Oui enfin, j’en suis moins sûre à présent. Pardon madame, oui oui passez avant moi, j’ai le temps je suis à la retraite et puis j’ai à discuter avec Madame Piron.
Elle en a mis du temps à choisir son éclair, à croire qu’elle voulait entendre la suite de notre conversation, les gens ne sont pas gênés !
Alors Jeanne ?
Oui donc il y a quelques semaines, je vous ai raconté qu’il s’est trouvé coincé avec une locataire de la résidence, dans l’ascenseur.
Oui comme dans les séries romantiques.
Voilà ! Elle a eu une crise de panique, connaissant mon petit Paul, il ne devait pas en mener large non plus. Il l’a même conduite aux urgences, il ne l’a pas attendue mais quand même, depuis il m’a posé des questions sur elle, alors qu’il ne m’avait jamais parlé d’une femme avant.

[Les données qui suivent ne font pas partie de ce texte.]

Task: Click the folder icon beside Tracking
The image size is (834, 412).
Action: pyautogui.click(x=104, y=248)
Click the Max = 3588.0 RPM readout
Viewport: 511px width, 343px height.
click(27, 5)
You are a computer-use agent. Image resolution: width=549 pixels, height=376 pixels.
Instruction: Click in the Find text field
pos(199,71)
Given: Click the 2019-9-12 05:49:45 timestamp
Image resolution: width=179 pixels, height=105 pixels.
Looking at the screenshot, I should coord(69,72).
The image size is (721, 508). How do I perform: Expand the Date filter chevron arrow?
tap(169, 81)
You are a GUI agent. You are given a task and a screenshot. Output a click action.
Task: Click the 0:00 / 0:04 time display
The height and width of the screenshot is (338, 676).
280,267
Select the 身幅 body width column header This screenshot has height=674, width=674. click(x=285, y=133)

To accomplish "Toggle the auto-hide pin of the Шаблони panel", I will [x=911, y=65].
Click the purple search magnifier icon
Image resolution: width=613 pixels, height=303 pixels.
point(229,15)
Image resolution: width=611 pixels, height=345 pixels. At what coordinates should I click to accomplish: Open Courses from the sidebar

Il est peut-être bi ? C’est la mode Jeanne, j’en vois défiler dans ma boulangerie des drôles de couples, un jour ils viennent à deux, deux croissants, le lendemain ils sont à trois, une grosse brioche aux raisins, non mais je vous jure, il faut suivre, sans parler des gosses et…
Oui oui Madame Piron mais revenons à mon histoire, donc ce que j’ai fait pour accélérer un peu les choses, car s’il fallait compter sur Paul, je serais déjà dans le trou avant qu’il se décide, j’ai coincé la femme avec son plâtre et je l’ai invitée à venir prendre un café.
Je l’ai trouvé beaucoup trop vieille pour lui.
C’est une belle femme ?
Pas du tout, plutôt un physique à faire de la radio, plus que du cinéma (gloussements)
Ohhh quand même Jeanne…Je vous ai dit que l’autre jour, un client est arrivé sans nez ? Un cancer certainement, l’apprenti l’avait déjà vu, c’est choquant quand même de se promener comme ça, Michael Jackson il l’appelle le nouveau petit jeune, il n’a pas sa langue dans sa poche celui-là.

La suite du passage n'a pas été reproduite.